Gerald R. North


On his book The Rise of Climate Science: A Memoir

Cover Interview of October 13, 2020

The wide angle

I describe my experiences and observations over a career that has grown parallel to a field of scientific and practical interest that has grown from raw data collection to its mature status embracing all the rigors of statistical, physical, and mathematical standards. I came to climate science after training as a theoretical physicist. I was one of many bringing those theoretical ideas and methods to the field.

My first paper in climate science was published in 1975—I was age 37, a time when many say a theorist is done. In physics I was done, but the passion for science remained. I learned statistical methods such as the behavior of random fields being applied to maps in climate science. Using these statistical methods colleagues and I developed methods of estimating the sampling errors committed in the analysis of continuous data maps and in feasibility studies for satellites in different orbital configurations. By this time, I was working at NASA in Greenbelt Maryland.

From my time in Boulder I also constructed simple climate models that could be solved without supercomputers, and these opened the gate for numerous studies in paleoclimatology. Some of these papers clarified the stability of ice caps and the importance of the seasonal cycle in paleobiology and the formation of the ice ages. Later at Texas A&M University I collaborated with great students on the statistical detection of faint signals in the climate system. At that time the effects of global warming were faint, but the distinct patterns of their response in space and time was enough for us to sort out the patterns from sunspot cycles, aerosols, volcanic eruptions, and greenhouse gases. Now, the signals are so strong, one hardly needs this level of fine signal processing.

▶ [Assignment] In the interview, which sources does the signal-detection work at Texas A&M sort the patterns out from? The lines that follow have nothing to do with the interview.

▶ [Information supplied]
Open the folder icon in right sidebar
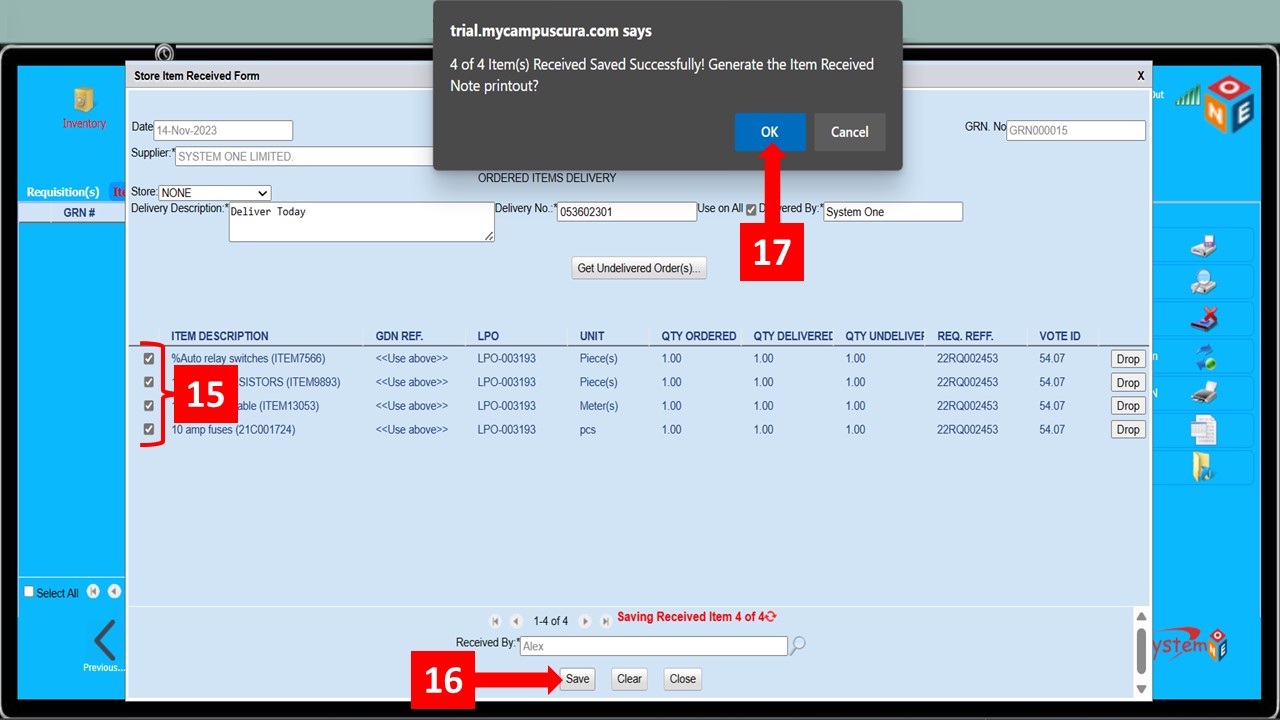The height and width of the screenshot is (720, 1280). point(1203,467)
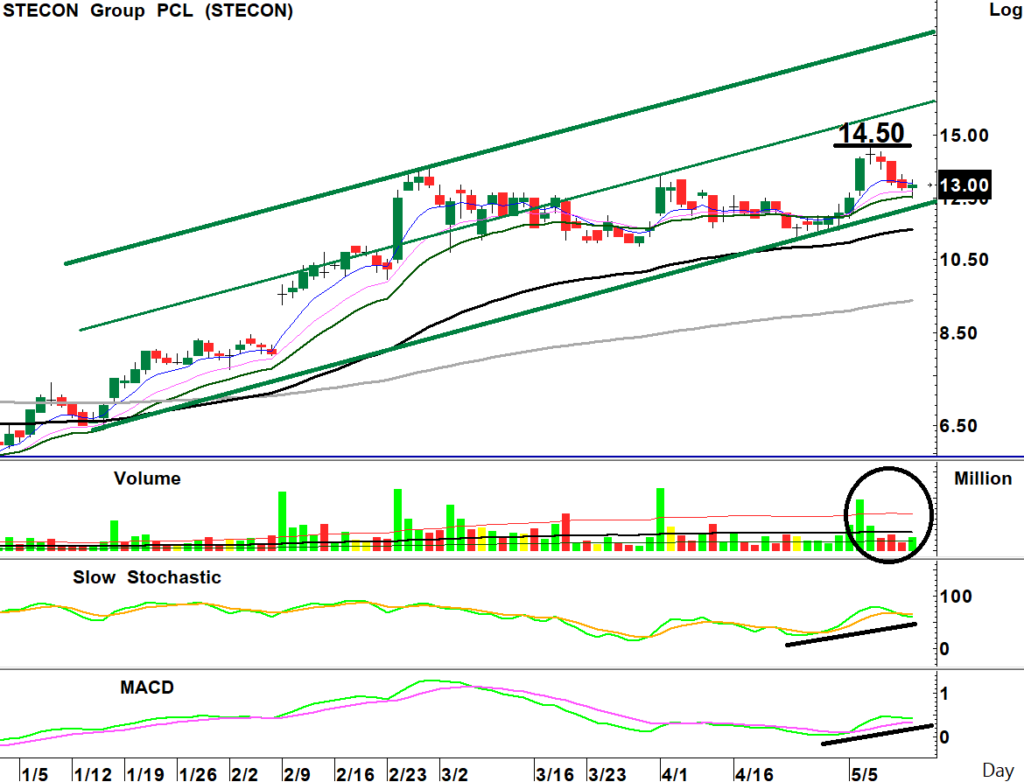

▶ [Completed exercise] Sunspot cycles, aerosols, volcanic eruptions, and greenhouse gases.